La deuxième Flottille va démarrer dans des conditions très différentes de celles de l’année dernière et ces nouvelles conditions ont sans doute à voir avec ce qui s’est passé l’année dernière, mais aussi avec le nouveau contexte international. Les révolutions dans le monde arabe et le mécontentement populaire en Europe – qui sont des secousses sismiques inscrites dans la faille tectonique même du capitalisme mondial – font penser que les Israéliens vont essayer de « se retenir », comme notre ministre des Affaires Etrangères le leur a demandé. Mais n’oublions pas qu’il s’agit d’Israël, le seul état au monde sur lequel aucun pays – même pas les USA – ne peut exercer de pressions ; on est face à une force autistique qui, une fois coincée, décide toujours suivant des impulsions idéologiques immanentes et à la dernière minute. Aucune dictature au monde n’est plus imperméable à la diplomatie. La nervosité des Israéliens est notoire. Jusqu’à maintenant ils essaient d’empêcher notre départ par tous les moyens : à travers des pressions sur la Turquie, l’Europe et les USA (oui, Israël a le pouvoir d’exercer efficacement des pressions), mais aussi à travers la menace et le sabotage. Pour le moment Israël a réussi à bloquer deux bateaux et à laisser hors-jeu un troisième et il continuera à essayer. Une fois en route, plusieurs scénarios sont possibles, parmi eux le plus vraisemblable est l’assaut et l’enlèvement du bateau et des membres de l’équipage avec un niveau de violence décidé – j’imagine – au dernier moment, sans aucun lien avec notre attitude, qui sera entièrement pacifique. Dans ce cadre, le fait que tous les peuples du monde appuient la Flottille, en plus d’être la seule protection pour le Gernika, expose toujours plus clairement la fracture entre démocratie et gouvernement et l’humiliant abandon de souveraineté de la part de nos états, qui méprisent en faveur d’Israël (ou des institutions financières du capitalisme international) la volonté de leurs majorités.

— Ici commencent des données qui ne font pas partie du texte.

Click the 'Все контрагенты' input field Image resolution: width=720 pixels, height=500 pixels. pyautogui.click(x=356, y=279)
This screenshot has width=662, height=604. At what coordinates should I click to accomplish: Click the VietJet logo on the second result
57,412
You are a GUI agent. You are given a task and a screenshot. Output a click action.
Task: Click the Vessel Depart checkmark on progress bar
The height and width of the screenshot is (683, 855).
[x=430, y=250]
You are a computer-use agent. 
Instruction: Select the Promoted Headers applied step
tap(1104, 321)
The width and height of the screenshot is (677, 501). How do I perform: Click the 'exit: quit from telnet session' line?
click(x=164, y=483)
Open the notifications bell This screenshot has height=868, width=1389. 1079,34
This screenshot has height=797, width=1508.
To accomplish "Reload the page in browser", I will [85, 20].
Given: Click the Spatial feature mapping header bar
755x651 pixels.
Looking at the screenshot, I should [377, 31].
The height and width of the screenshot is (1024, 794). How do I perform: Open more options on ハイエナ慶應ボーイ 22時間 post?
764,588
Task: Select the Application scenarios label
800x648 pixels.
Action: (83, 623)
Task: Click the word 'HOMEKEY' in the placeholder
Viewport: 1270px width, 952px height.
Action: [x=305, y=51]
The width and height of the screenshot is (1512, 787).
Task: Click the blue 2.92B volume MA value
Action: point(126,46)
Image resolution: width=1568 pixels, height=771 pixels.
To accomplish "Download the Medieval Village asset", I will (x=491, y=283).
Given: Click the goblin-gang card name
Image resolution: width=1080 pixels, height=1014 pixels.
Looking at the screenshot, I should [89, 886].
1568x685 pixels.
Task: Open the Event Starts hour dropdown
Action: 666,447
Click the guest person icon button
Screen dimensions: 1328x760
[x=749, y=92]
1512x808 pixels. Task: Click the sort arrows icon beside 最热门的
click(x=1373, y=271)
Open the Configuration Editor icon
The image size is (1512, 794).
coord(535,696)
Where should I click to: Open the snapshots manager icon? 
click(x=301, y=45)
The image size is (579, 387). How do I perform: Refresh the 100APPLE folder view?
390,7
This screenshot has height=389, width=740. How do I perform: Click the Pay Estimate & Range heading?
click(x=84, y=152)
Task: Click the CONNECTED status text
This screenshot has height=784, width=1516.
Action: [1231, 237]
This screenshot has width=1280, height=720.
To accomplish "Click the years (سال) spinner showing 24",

Les sionistes doivent sûrement être en train de regarder les cartes maritimes, mais en Espagne les groupes d’appui à la Flottille le font aussi ; pour commencer, on va installer un centre d’information à la Puerta del Sol de Madrid en collaboration avec le mouvement du 15 Mai. Toi qui as été en contact direct avec d’autres membres de l’équipage, qu’est-ce que tu penses de ce qui se passe au-delà de l’Espagne ?

En attendant de me retrouver dans le bateau avec les autres camarades – de l’Espagne ou d’autres pays –, mon contact avec les membres de la Flottille qui sont à Athènes ne fait que renforcer ma certitude qu’Israël ne sera plus capable dans l’avenir d’entraver le départ de nouvelles flottilles vers Gaza et que toutes ses pressions et sabotages ne feront que nourrir l’obstination d’un mouvement – cette fois-ci majoritairement occidental – qui a compris la responsabilité de l’Europe et des USA dans la souffrance d’autres peuples et est prêt à remplacer ses propres gouvernements comme garant des droits humains et du droit international, en Palestine et partout dans le monde. La Flottille est la marine pacifique de cet autre pays mondial, démocratique et juste, qui est en train de se construire dans le monde arabe, en Espagne, en Grèce, dans tous les coins de la planète. La Flottille, ce n’est pas seulement quelques bateaux ; elle est immense, elle est sur terre, partout ; dans ces bateaux voyagent des centaines de milliers, des millions de personnes. Sur ces bateaux sont tous ces gens qui soufflent depuis leurs pays pour que le vent nous mène jusqu’à Gaza. Les gouvernements doivent comprendre que la plupart des passagers de la Flottille ne sont pas sur les bateaux mais sur terre : voici notre moyen le plus puissant de pression. Nous ne pouvons pas exercer des pressions directement sur Israël, mais nous pouvons le faire sur nos gouvernements à un moment où leur crédibilité et authenticité est sérieusement atteinte. Nous les passagers du Gernika sommes confiants en nos puissantes forces terrestres ; toutes les villes du monde ont largué les amarres et voyagent déjà vers Gaza à côté de nous. Dix petits bateaux ne peuvent pas résister à l’attaque d’Israël ; mais nos autres bateaux, ceux de terre ferme, sont si puissants qu’ils peuvent naviguer dans les rues et jeter l’ancre dans les places des villes et imposer des blocus moraux aux parlements et aux palais.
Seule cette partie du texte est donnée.